WASHINGTON–A new investigation has found some publicly traded companies that received Paycheck Protection Program loans to pay their employees during the early weeks of the coronavirus pandemic paid out millions to Wall Street investors in dividends and share buybacks.
According to a Washington Post analysis, “The findings reinforce long-standing concerns that the Paycheck Protection Program, an emergency stimulus fund offering low-interest, forgivable loans to businesses with fewer than 500 employees, was accessed by financially healthy companies that could have gone without a bailout.”
As the Post reminded, PPP loans were only to be used to meet payroll and pay mortgage interest, leases or utility bills. PPP loan recipients weren’t prohibited from paying investors with other funds, as long as the PPP funds were kept separate.
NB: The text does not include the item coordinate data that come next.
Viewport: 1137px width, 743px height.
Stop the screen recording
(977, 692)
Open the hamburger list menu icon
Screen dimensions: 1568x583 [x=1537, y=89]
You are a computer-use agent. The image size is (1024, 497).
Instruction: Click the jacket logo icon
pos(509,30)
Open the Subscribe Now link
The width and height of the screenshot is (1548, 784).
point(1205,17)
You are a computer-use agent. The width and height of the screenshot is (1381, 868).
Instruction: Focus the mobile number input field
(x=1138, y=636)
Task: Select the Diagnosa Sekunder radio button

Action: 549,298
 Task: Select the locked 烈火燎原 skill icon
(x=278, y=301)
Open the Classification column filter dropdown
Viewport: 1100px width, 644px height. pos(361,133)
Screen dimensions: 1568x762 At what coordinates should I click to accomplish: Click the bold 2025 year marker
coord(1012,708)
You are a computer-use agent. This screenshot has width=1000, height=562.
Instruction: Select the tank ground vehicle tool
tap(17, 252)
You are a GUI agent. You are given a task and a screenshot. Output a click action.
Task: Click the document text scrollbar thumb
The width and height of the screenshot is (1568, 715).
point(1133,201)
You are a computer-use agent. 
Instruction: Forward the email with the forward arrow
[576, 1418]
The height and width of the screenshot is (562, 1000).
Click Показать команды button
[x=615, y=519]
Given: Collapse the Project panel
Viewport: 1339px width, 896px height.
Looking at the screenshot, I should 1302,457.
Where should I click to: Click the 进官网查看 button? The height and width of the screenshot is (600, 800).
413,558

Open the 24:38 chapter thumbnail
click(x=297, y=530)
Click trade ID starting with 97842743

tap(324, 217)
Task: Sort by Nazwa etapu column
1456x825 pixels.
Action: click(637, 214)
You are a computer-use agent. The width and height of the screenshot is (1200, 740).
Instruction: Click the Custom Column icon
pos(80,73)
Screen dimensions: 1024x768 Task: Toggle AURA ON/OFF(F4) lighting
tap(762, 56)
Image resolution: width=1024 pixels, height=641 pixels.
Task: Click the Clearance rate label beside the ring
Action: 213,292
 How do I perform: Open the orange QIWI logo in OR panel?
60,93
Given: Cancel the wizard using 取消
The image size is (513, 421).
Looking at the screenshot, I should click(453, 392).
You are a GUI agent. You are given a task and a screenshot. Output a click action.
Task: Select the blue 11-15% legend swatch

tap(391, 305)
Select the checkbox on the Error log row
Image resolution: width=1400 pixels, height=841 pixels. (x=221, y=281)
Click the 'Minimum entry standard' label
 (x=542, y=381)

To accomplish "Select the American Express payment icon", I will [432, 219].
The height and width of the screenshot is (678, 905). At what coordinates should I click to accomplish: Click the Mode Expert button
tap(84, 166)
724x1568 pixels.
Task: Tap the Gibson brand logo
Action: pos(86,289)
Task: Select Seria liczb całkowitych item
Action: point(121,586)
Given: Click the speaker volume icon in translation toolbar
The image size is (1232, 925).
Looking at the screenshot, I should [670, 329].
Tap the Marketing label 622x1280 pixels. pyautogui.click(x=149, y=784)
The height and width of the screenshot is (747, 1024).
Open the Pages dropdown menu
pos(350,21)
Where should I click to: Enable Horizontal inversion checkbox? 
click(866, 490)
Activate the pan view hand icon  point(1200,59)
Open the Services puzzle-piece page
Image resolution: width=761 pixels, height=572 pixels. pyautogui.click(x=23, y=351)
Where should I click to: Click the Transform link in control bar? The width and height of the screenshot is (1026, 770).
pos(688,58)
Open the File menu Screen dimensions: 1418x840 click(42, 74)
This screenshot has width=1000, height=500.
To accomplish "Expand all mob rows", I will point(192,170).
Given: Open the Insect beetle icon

“The Trump administration wrote the PPP rules and sent billions of dollars to the well-resourced and well-connected rather than actual small businesses struggling during this public health and economic crisis,” Kyle Herrig, president of an advocacy group called Accountable.US, told the Post. “The fact that there was little transparency or accountability under this program amounted to an invitation for large companies to misuse tax dollars to their benefit.”
No Comment
An SBA spokesman did not respond to an emailed request for comment by the Post, and the Treasury Department also declined to comment on the record for the story.
“The issue of whether some undeserving businesses received PPP loans has arisen previously when it became known that scores of publicly traded companies received millions of dollars in loans, even though they had access to other sources of capital,” the Post reported. “The SBA’s initial rules allowed for businesses to self-certify that ‘current economic uncertainty’ made the loan ‘necessary to support the ongoing operations of the applicant.’”
But as the Post further reported in late April, after the news broke that many publicly traded companies had received loans, the SBA said firms with access to capital elsewhere were “unlikely” to qualify and asked that the loans be returned. Some returned the money, but many did not (SBA and Treasury officials have declined to say exactly how many did so).
“How dividend payments might factor into that conflict remains to be seen,” the Post reported. “Loans of $2 million or more are to be audited, the SBA has said, and large corporate expenditures could come under close scrutiny as the government evaluates whether a company’s qualified for a PPP loan.”
One Example
One company, CRH Medical Corporation, a Canadian medical supply company with U.S. subsidiaries, received a $2.9 million PPP loan on April 15 to support 124 employees, according to SBA records, the Post reported. The company has concluded five acquisitions since it accessed the PPP funds, according to company news releases.
It has also spent money buying back its own stock, a tactic that businesses often use to boost share prices. Between April 1 and June 30, the company purchased $228,559 worth of its own shares. A company representative did not return a request for comment, the Post reported.
In some cases, the Post added, a company’s need for federal help may have been eclipsed by a broader improvement in business conditions. One example: Crown Crafts, a Louisiana-based manufacturer of children’s products, received a $1.9 million PPP loan on April 19. Months later, on Aug. 12, it announced it would resume stock dividends due to its “strong performance and financial position,” the Post noted.
Still a ‘Success’
Some observers told the Post such a scenario indicates the PPP program was a success.
“Everybody needs to remember how scary it was when all these shutdown orders happened,” Scott Pearson, a corporate financial services lawyer with the D.C.-based firm Manatt, Phelps and Phillips, told the Washington Post. “I don’t think doing a stock buyback necessarily indicates they’ve done something wrong. It probably just means things turned out better down the road than they thought it would.”